By Kristen Holland Shear


In a special message delivered in February, Dr. Daniel K. Podolsky, president of UT Southwestern, laid out strategic priorities for the medical center — among them a commitment to developing “programs focused on the health care issues of the underserved — both global and within our own community/country.”

To that end, UT Southwestern has joined an initiative called Project Access Dallas, a program to provide health care to the county’s working poor residents.

The initiative, developed and launched in 2002 by the Dallas County Medical Society, is a network of physicians, hospitals, community charity health clinics and additional support organizations.

Dr. Bruce Meyer, vice president for medical affairs at UT Southwestern, said the medical center will provide specialty physicians who will consult with a patient’s primary care physician. He anticipates that most of the referrals will be for UT Southwestern specialists in heart/lung and vascular care, dermatology, neurology and pulmonary treatment.

“As part of our consultations, we’re also providing medical testing, such as imaging and laboratory services, for Project Access patients,” Dr. Meyer said.

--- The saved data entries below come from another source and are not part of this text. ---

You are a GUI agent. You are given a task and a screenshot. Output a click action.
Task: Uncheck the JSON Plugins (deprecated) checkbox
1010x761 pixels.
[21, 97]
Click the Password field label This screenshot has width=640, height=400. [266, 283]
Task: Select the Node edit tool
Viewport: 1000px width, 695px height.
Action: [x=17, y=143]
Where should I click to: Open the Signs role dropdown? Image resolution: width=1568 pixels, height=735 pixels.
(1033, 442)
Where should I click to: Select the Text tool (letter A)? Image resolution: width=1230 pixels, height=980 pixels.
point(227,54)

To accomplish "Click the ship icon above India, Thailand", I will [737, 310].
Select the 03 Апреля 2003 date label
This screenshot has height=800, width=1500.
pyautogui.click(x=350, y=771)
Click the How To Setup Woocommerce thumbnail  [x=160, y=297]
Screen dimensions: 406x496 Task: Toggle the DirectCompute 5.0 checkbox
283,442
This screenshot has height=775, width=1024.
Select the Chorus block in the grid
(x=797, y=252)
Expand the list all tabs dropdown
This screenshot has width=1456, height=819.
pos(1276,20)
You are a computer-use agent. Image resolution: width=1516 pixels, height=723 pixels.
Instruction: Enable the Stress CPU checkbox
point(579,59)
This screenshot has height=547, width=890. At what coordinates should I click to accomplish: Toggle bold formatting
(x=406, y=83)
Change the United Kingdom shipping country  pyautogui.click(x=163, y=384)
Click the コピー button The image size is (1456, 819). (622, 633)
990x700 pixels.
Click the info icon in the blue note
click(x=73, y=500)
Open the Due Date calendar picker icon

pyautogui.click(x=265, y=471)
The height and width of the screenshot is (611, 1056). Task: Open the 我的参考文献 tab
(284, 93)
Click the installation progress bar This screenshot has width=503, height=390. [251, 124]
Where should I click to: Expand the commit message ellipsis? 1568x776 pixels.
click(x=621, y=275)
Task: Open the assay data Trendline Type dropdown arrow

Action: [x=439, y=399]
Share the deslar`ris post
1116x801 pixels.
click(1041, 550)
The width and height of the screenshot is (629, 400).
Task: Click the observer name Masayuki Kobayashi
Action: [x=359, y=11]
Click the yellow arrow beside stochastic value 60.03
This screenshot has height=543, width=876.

Dr. Meyer said the medical center will contribute $1 million in faculty practice and resources of UT Southwestern University Hospitals and Clinics — all part of its larger commitment to the community.

Project Access patients must be uninsured, meet specific income guidelines and live in Dallas County. In addition, either the patient or a spouse must work at least 20 hours a week.

Once accepted, patients are assigned a primary care physician, receive $750 a year in pharmacy benefits and gain access to specialty care, labs, care coordination, inpatient hospital care and ancillary procedures. They generally pay $5 for medications and are asked to pay $5 for each medical visit.

“This is one more example of how we are committed to the care of all patients in our community, regardless of their ability to pay,” Dr. Meyer said. “The truth is that we are the doctors who staff Parkland; we are the doctors who staff Children’s. This is just another vehicle by which we’re caring for all the patients in our community.”

Through the years, Project Access has grown to include more than 700 physicians, 15 hospitals, 10 diagnostic service organizations, nine charity health clinics, two national laboratory services and more than 40,000 pharmacies.

The program currently assists more than 1,100 patients, but organizers hope to expand it to serve around 5,000 within five years. Project Access backers include Children’s Medical Center Dallas and Parkland Health & Hospital System.